◆ **TO BE DONE**:
**a)** From the DNN inference demo, extract the part that opens with the words containing "In this demo" and closes with "as an example.".
**b)** Translate this sentence from the DNN inference demo into Spanish: "In this demo we show how different workflows can be used to optimize the performance of a user analysis, with a generic DNN model inference as an example."
**c)** Proceed with the DNN inference demo notebook, picking up right after its last line.

◆ **SELECTED PASSAGE**:
# Demo 3: DNN inference

In this demo we show how different workflows can be used to optimize the performance of a user analysis, with a generic DNN model inference as an example.


In [None]:
import numpy as np
import pandas as pd
import torch

from python.event_selection import load_events
from python.dnn_model import NeuralNet

sources = ["data", "ttbar", "dy"]
server = "file:/depot/cms/purdue-af/demos/"
model_dir = "/depot/cms/purdue-af/demos/"
dfs = {}

features = ['mu1_pt', 'mu1_eta', 'mu2_pt', 'mu2_eta', 'dimuon_mass', 'met']

# load datasets for inference
for src in sources:
    dfs[src] = load_events(f"{server}/{src}.root")[features]


### Connect to an existing cluster

In [None]:
# from dask.distributed import Client

# client = Client("tcp://127.0.0.1:42573")
# client

### Or create a local cluster

In [None]:
from dask.distributed import LocalCluster, Client
cluster = LocalCluster()
client = Client(cluster)
client

In [None]:
if torch.cuda.is_available():
    print("Will use GPU for inference.")
else:
    print("Will use CPUs for inference.")

def inference(inp):
    label = inp[0]
    df = inp[1]
    #model_path="/depot/cms/purdue-af/triton/models/test-model/1/model.pt"
    model_path=model_dir+"/model.ckpt"
    device = torch.device('cuda') if torch.cuda.is_available() else torch.device('cpu')
    model = NeuralNet(6, [16, 8], 1).to(device)
    model.load_state_dict(torch.load(model_path, map_location=device))

◆ **MATERIAL PROVIDED**:
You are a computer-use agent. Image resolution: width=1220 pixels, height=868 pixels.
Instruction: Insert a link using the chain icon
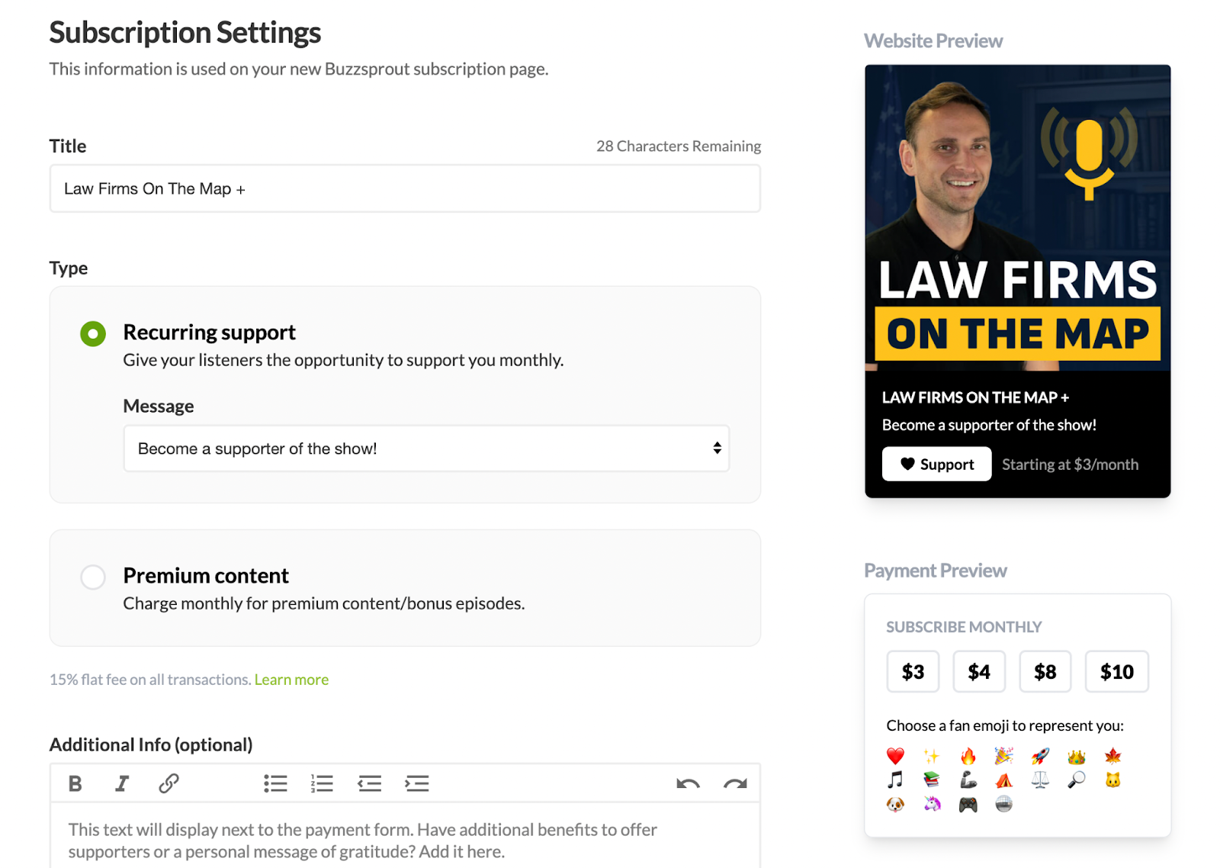coord(169,783)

◆ **OUTPUTS BY TASK**:
**a)**
In this demo we show how different workflows can be used to optimize the performance of a user analysis, with a generic DNN model inference as an example.

**b)** En esta demostración mostramos cómo se pueden usar distintos flujos de trabajo para optimizar el rendimiento de un análisis de usuario, tomando como ejemplo la inferencia de un modelo DNN genérico.

**c)**
    model.eval()
    df = torch.from_numpy(df.values).to(device).float()
    scores = model(df) 
    scores = scores.cpu().detach().numpy()
    return {
        "label": label,
        "output": scores.ravel()
    }

scattered_data = client.scatter(list(dfs.items()))
futures = client.map(inference, scattered_data)
results = client.gather(futures)

print("\nInference outputs:")
for res in results:
    print(res["label"], res["output"])

In [None]:
import tritonclient.grpc as grpcclient

#triton_address = '128.211.160.154:8001' #5gb
#triton_address = '128.211.160.153:8001' #10gb
#triton_address = '128.211.160.147:8001' #20gb
triton_address = 'hammer-f000.rcac.purdue.edu:8001'

print(f"Connecting to Triton inference sever at {triton_address}")

keepalive_options = grpcclient.KeepAliveOptions(
    keepalive_time_ms=2**31 - 1,
    keepalive_timeout_ms=20000,
    keepalive_permit_without_calls=False,
    http2_max_pings_without_data=2
)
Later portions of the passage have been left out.